+++ Information provided +++

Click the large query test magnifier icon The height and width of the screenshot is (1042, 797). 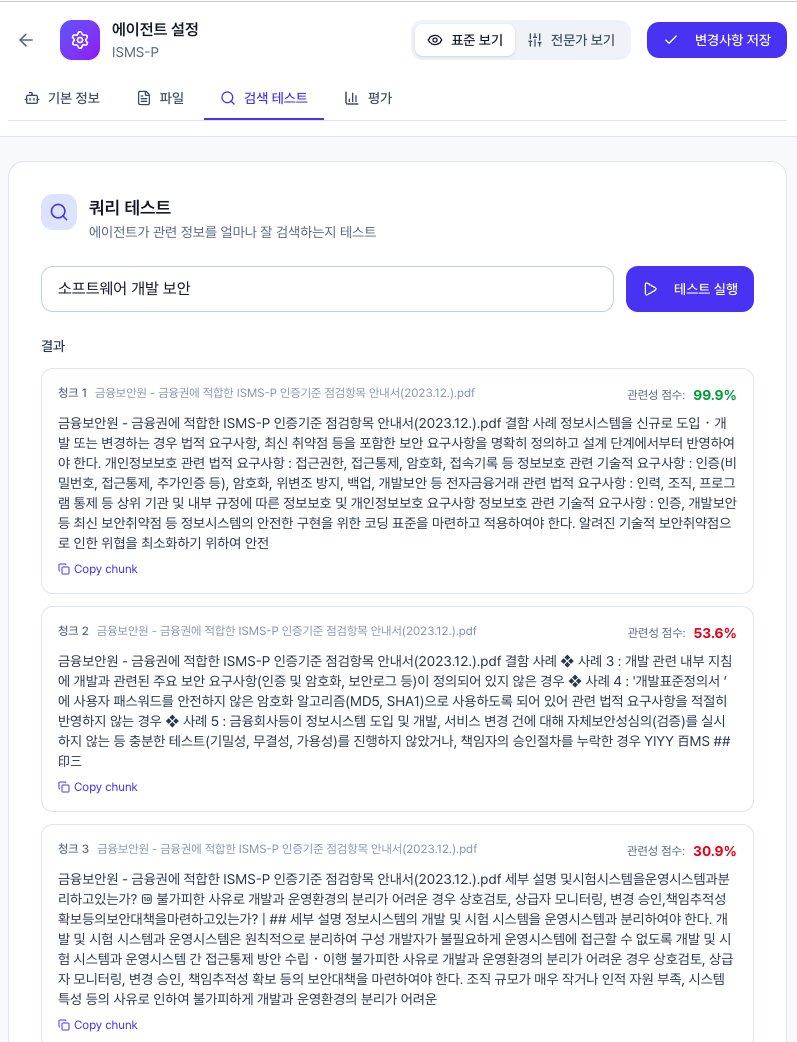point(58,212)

+++
+++ Information provided +++

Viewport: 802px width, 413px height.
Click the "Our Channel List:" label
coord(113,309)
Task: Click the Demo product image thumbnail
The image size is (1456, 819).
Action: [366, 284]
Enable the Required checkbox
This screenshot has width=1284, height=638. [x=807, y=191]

+++

Exercise instructions => Give the records from the line containing "Viewport: 802px width, 413px height." through the line containing "This screenshot has" as a JSON list of strings, one string per line and blank lines left out.

Answer to the exercise =>
[
  "Viewport: 802px width, 413px height.",
  "Click the \"Our Channel List:\" label",
  "coord(113,309)",
  "Task: Click the Demo product image thumbnail",
  "The image size is (1456, 819).",
  "Action: [366, 284]",
  "Enable the Required checkbox",
  "This screenshot has width=1284, height=638. [x=807, y=191]"
]